A No-Load Clone of a Top-Notch Fund

With Harbor Large Cap Value, investors can get the same winning strategy Rick Helm uses for Cohen & Steers Dividend Value fund -- but without the hefty sales load.

Here's one straightforward stock-picking strategy that stands the test of time: dividend growth.

When Ned Davis Research calculated the returns of stocks in Standard & Poors 500-stock index from January 1972 through August 2007, dividend growers won hands down. This group of stocks returned an annualized 10.9%, good enough to produce a 40-fold gain over the span. The S&P 500, by comparison, returned an annualized 8.5% during the same period; non-dividend payers earned a pathetic 2.4% annualized.

One of the best dividend-growth practitioners in the mutual fund business is Rick Helm of Cohen & Steers. His Cohen & Steers Dividend Value (symbol DVFAX) returned 17.5% annualized from inception in August 2005 through October 3, 2007, an average of 3.6 percentage points per year better than the S&P 500. (Helm plied the same dividend-growth strategy for years at the money-management unit of Washington Mutual, the savings and loan company, before joining Cohen & Steers in 2005.)

Dividend Value hits investors with a 4.5% front-end sales load, but you can take advantage of Helm's skills through a no-load clone, Harbor Large Cap Value (HILVX). After taking over as sub-adviser in June 2007, Helm within a week had totally remade the fund in Dividend Value's image.


Here's why Helm likes companies that raise their dividends consistently. He says it demonstrates management's confidence in the company's business model and future cash flows and signals confidence in the outlook.

Unlike share buy-backs, which may be one-time events, steady growth in dividend distributions encourages companies to be more careful with their cash and shows commitment to shareholders. After all, you need to generate steady cash flows to fund a quarterly dividend commitment. "There's a great deal of information being communicated by companies when they raise their dividends," says Seattle-based Helm.

He uses a three-step process to fill his portfolio, which currently holds 80 stocks. First, he identifies what he considers the highest-quality companies, with the soundest business models, in each sector.

Then he analyzes these companies for their dividend profiles.

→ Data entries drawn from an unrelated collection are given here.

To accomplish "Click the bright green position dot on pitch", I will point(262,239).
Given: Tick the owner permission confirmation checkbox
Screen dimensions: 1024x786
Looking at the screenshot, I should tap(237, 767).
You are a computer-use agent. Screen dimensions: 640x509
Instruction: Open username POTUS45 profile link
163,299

He not only seeks steady dividend growth, but also prefers companies with relatively low payout ratios (dividends as a percentage of earnings; companies with low payout ratios have plenty of room to boost dividends) that are reinvesting enough money to expand their businesses. For instance, a company that yields 10% but grows only 1% a year would not make the cut. An ideal investment might be a company that has completed an aggressive capital-investment program and is scaling back capital expenditures, which is likely to generate more-abundant cash flow.

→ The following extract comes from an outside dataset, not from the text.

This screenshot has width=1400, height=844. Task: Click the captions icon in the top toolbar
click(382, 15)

Finally, he studies stock valuations to ensure that he doesn't overpay for his dividend growers.

Helm's largest holding is Aflac (AFL), a U.S.-based niche insurance company with a large franchise in Japan that has compounded dividends by an impressive 28% a year for five years. He also holds Wells Fargo (WFC), which has boosted distributions 16% annualized for five years, and Nike (NKE), which has raised payouts 25% a year during the same stretch.

One reason a dividend-growth strategy performs over the long term is that companies of quality and consistency tend to hold up well in bear markets. "Our strategy has done well in down, choppy and rising markets," says Helm. However, he says, the strategy will lag in "frothy markets, where quality doesn't hold up."